Required task: Could you give the entries as a JSON list of strings, one string per line, starting with the line that contains "Click the 节点可视化 page heading" and running through the end of the entries? Leave out blank lines and the pictures.

◆ ◆ ◆ ◆

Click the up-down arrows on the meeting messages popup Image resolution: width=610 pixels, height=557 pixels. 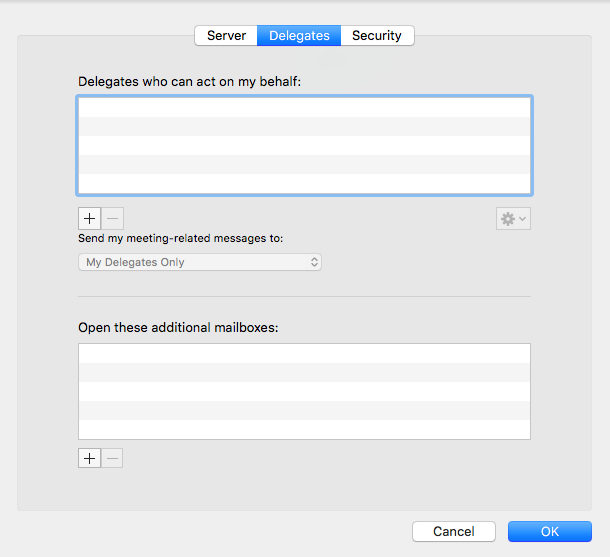(x=314, y=262)
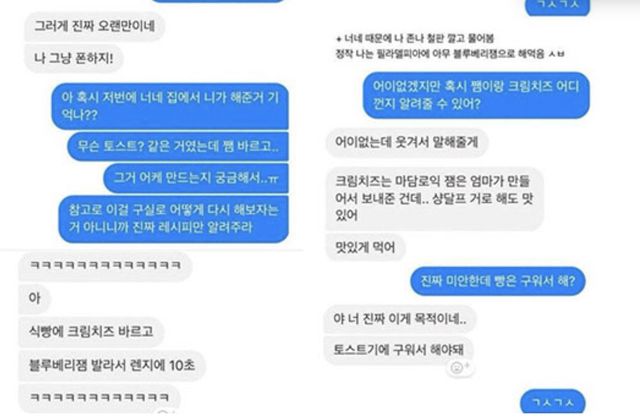Image resolution: width=640 pixels, height=418 pixels.
Task: Select the '맛있게 먹어' message bubble
Action: point(365,247)
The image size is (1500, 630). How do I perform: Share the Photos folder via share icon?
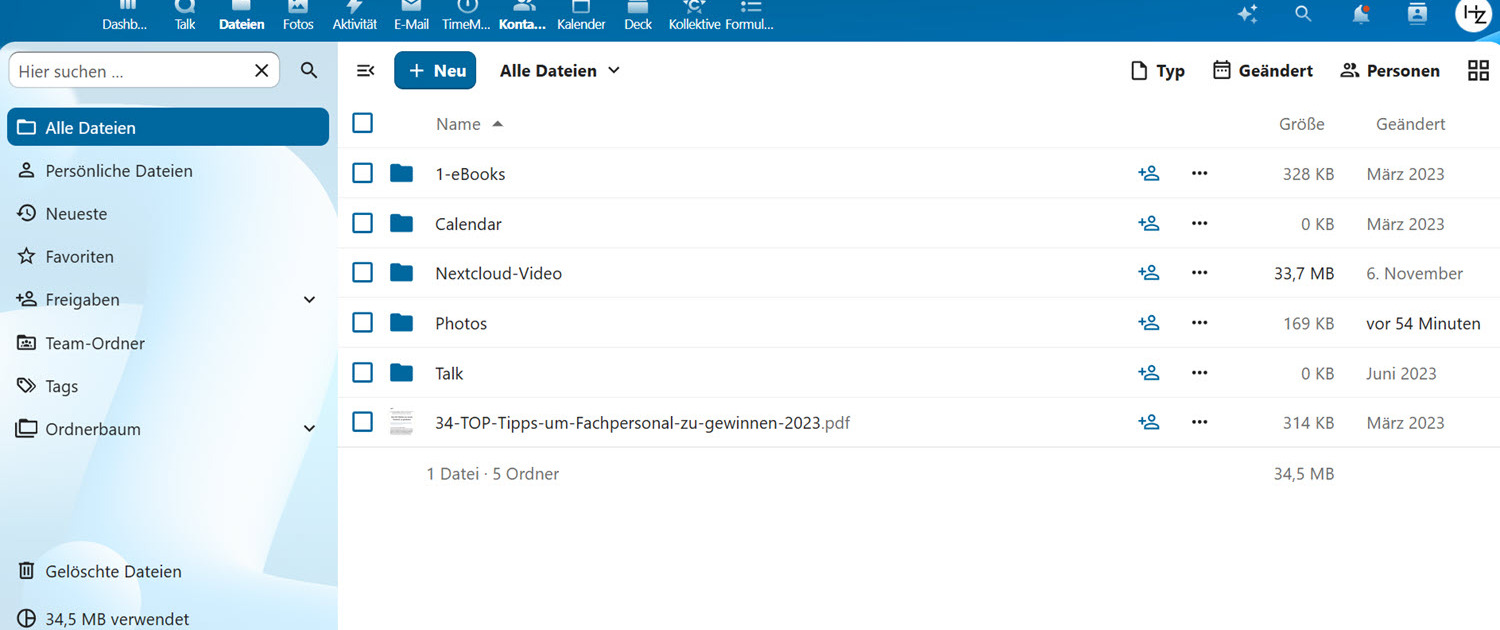point(1148,323)
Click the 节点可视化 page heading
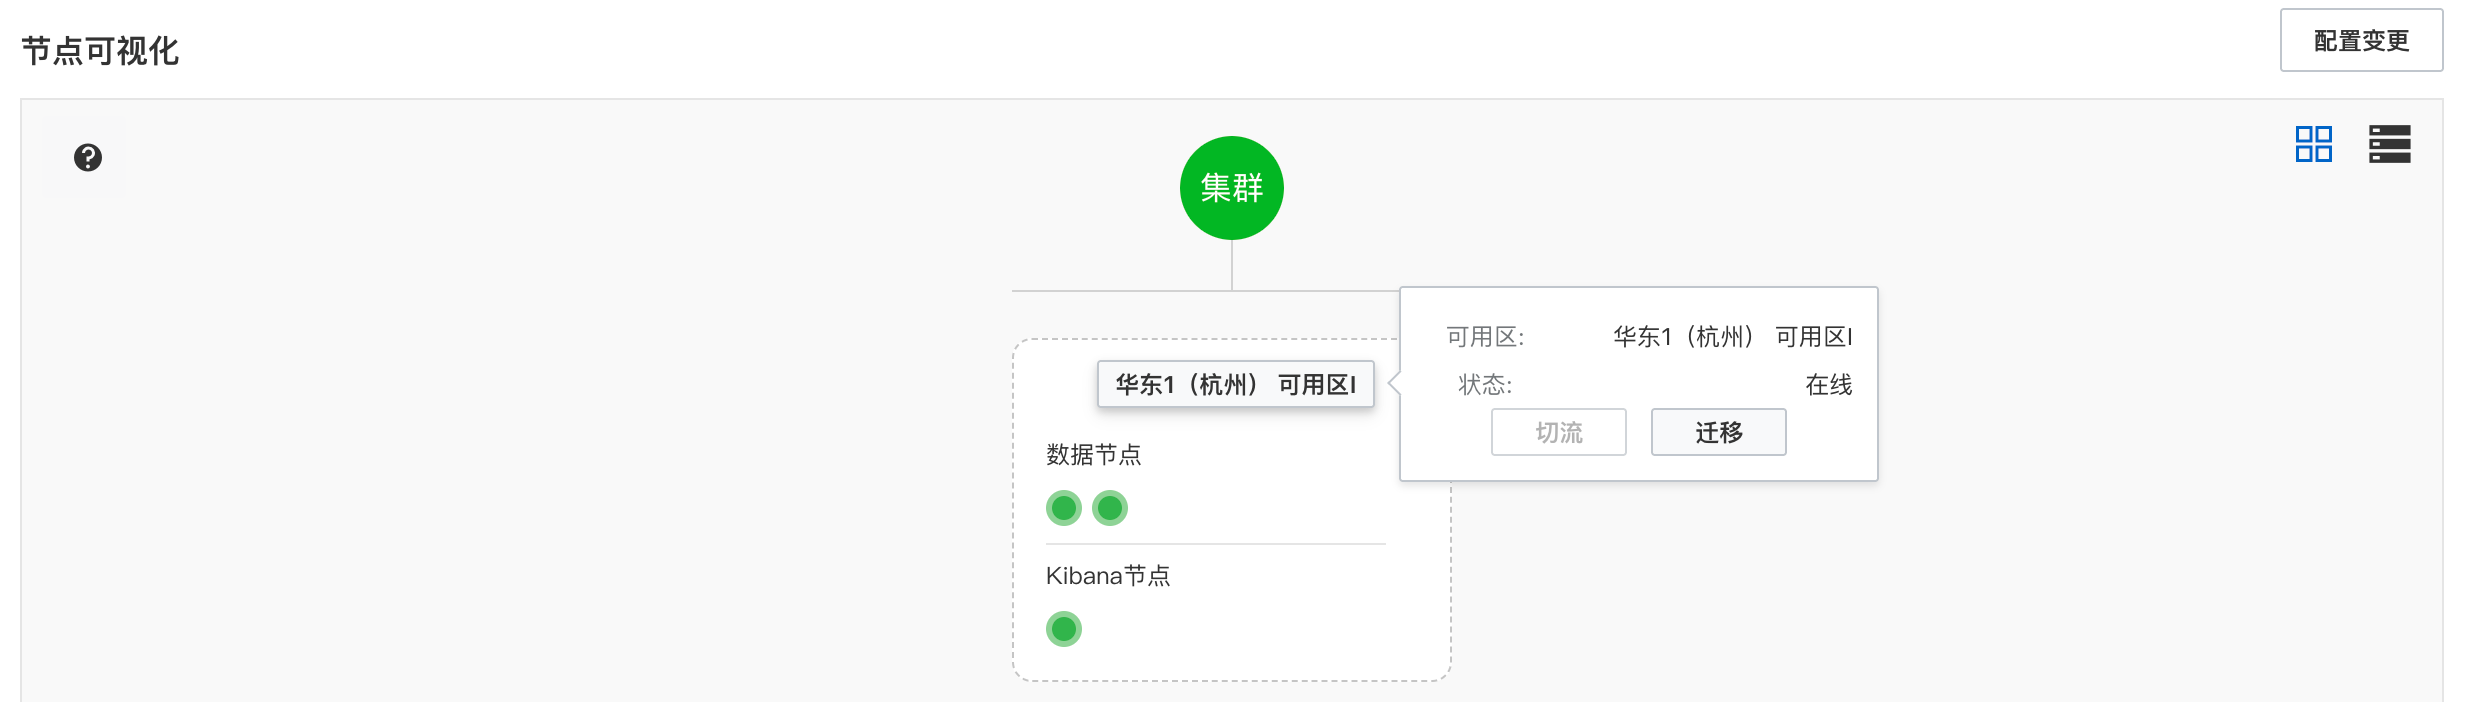 (x=100, y=51)
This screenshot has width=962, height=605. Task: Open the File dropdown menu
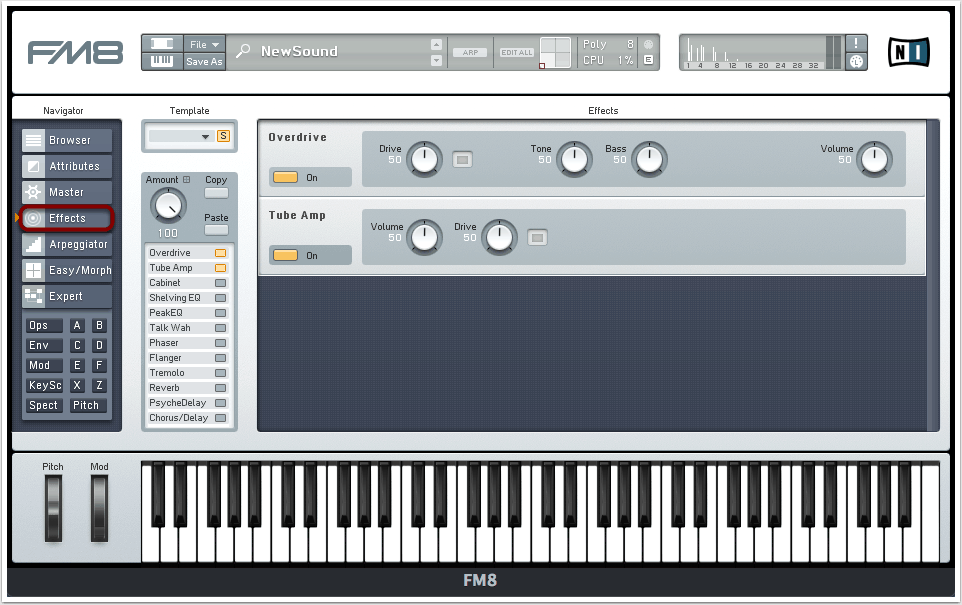[204, 44]
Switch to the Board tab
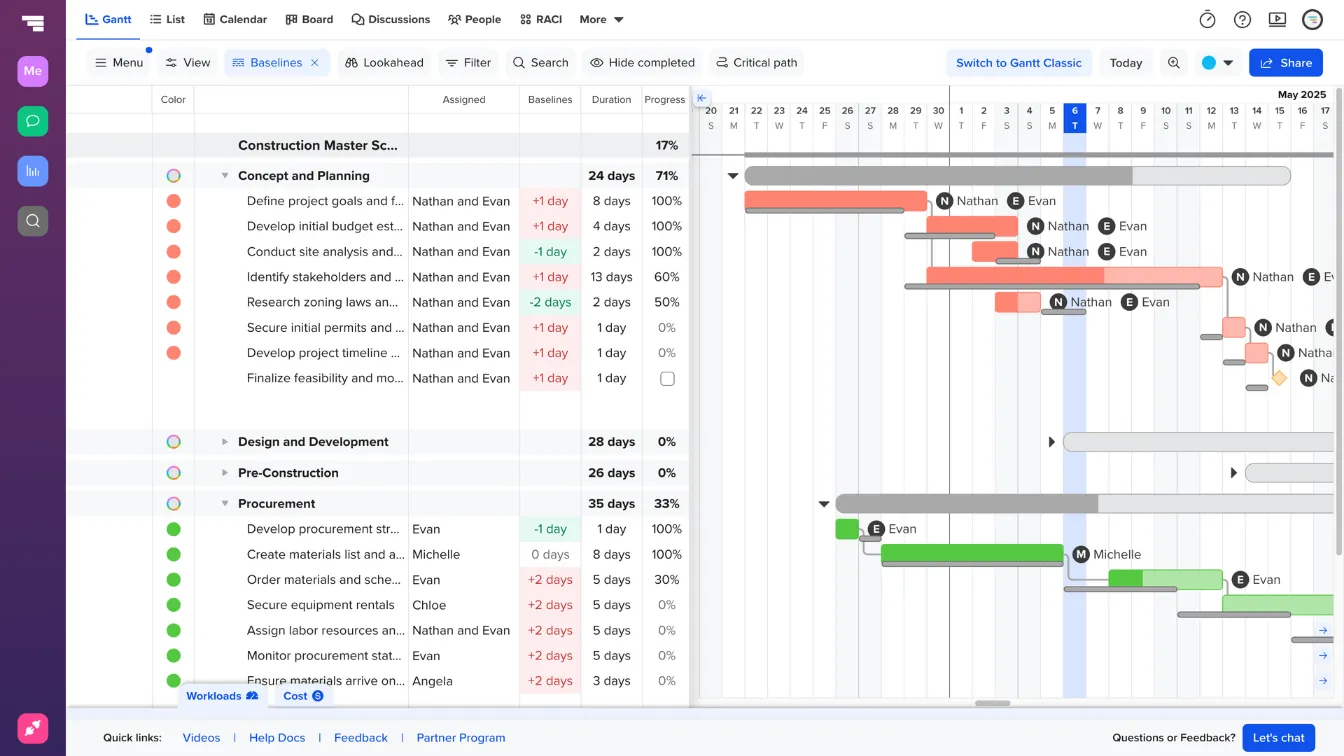The image size is (1344, 756). [309, 19]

◆ ◆ ◆ ◆

Solved problem:
[
  "Click the 节点可视化 page heading",
  " (x=100, y=51)",
  "This screenshot has width=962, height=605. Task: Open the File dropdown menu",
  "[204, 44]",
  "Switch to the Board tab",
  "The image size is (1344, 756). [309, 19]"
]